Opportunities in daily practice to develop skills in exchange transfusion are scarce, and paediatric professionals do not reach a sufficient level of competence to master this procedure in the clinical setting [21]. Clinical simulation scenarios are proposed as a valid, reliable and effective teaching option for skills acquisition in graduate-level medical personnel in training [22, 23].

Exchange transfusion is a highly complex procedure that is performed in neonatal intensive care units and under specific medical indications, so it requires a high level of expertise [24]. To date, there are no reports in the literature of the development of a rubric to assess the exchange transfusion procedure; therefore, the instrument developed (INEXTUS) will allow a solution to a known problem in the training of future paediatricians, that together with the simulated scenario is an appropriate strategy for the development and evaluation of these skills [25, 26].

The assessment of clinical skills is a key objective in the training of human talent in health; however, it is a challenge since knowledge, skills and attitudes must be evaluated simultaneously.
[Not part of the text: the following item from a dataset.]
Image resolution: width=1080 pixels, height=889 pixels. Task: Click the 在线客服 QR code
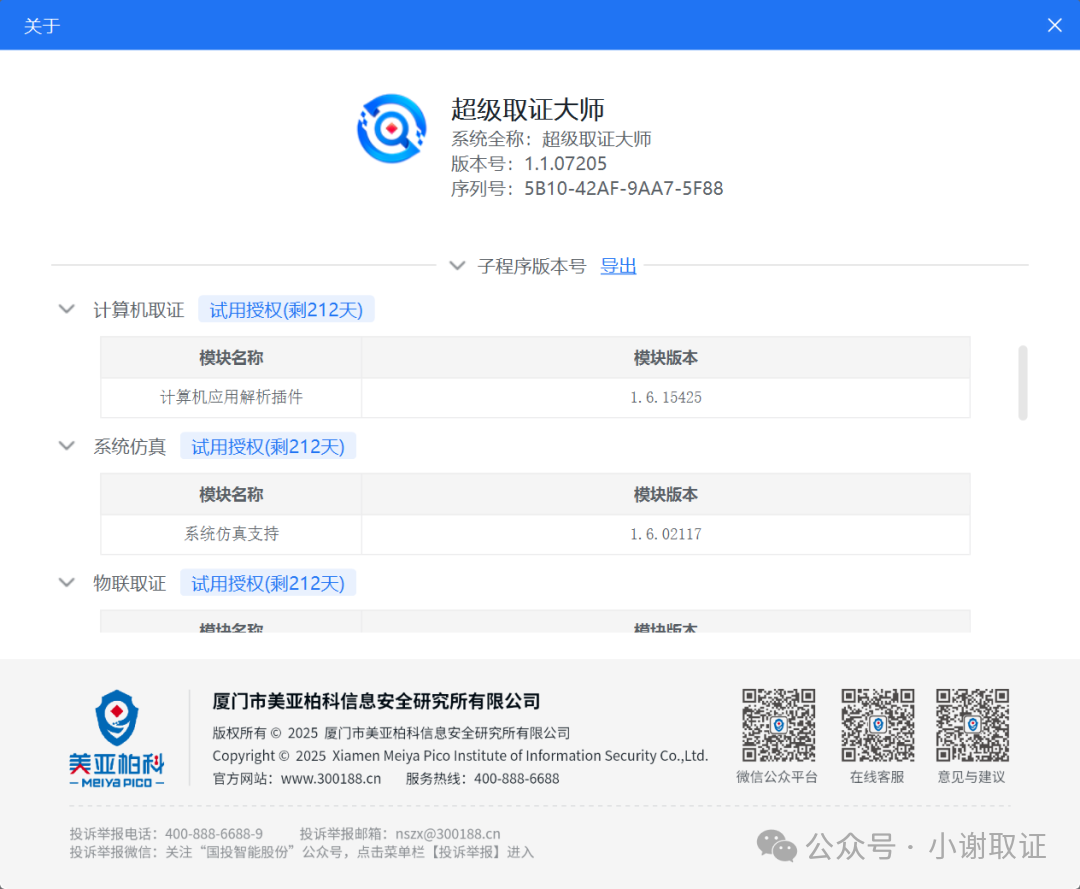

A continuous and comprehensive assessment drives learning, recognizing that it is a complex process that requires a consistent methodology through valid and reliable instruments [27]. The rubric designed for exchange transfusion allows assessing theoretical skills, communication, procedural skills, among others, allowing teachers and students to identify the skills and abilities that should be reinforced in a more granular way, similar to what has been described by Smith and collaborators during the development of a rubric to evaluate students during assessing virtual patients [28].
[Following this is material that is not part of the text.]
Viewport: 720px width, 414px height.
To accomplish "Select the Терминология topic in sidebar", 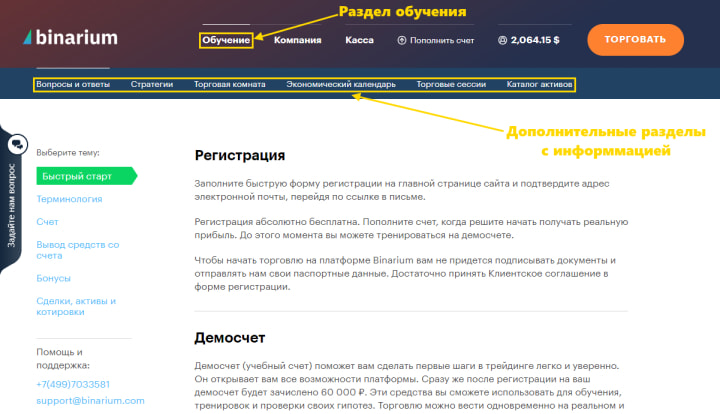I will point(69,199).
The present study has some limitations. The research was limited to 2 sources of validity evidence- test content and internal structure. Although a sample size was calculated for the main outcome, the number of students included may be low, and only pediatric residents from one university were included. This limits the generalizability of the results to other settings. Similarly, all residents were evaluated without stratifying the level of training, which could impact the results. However, the objective was to evaluate the reliability of the instrument, observing the reproducibility of the results when applied by the same evaluator, by different evaluators and at different times.

In this context, the future use of INEXTUS is recommended at stratified training levels, with a greater number of participants and from different universities and even scenarios (it may be already trained personnel). As strengths of the present study, the development of an instrument with content constructed through an in-depth search of the literature and the contribution of experts in the exchange transfusion procedure is identified, which supports its valid content. There were no problems during the evaluation in the simulated scenario or during the data collection. Within the limitations, it was not possible to directly evaluate evidence relevant to relationships to other measures since there is no instrument with which to compare it.

Conclusions

The exchange transfusion instrument is validated based on reliability and its construction to be used to evaluate students during the development of an of exchange transfusion OSCE. The results obtained show that the validity of the instrument and the intra- and inter-rater reliability were achieved.

This instrument will allow the evaluation of paediatric students when performing the exchange transfusion procedure, providing teachers with objective information about their performance. Likewise, when the evaluation is developed in an OSCE, students can be trained, and objective feedback can be given to the participants.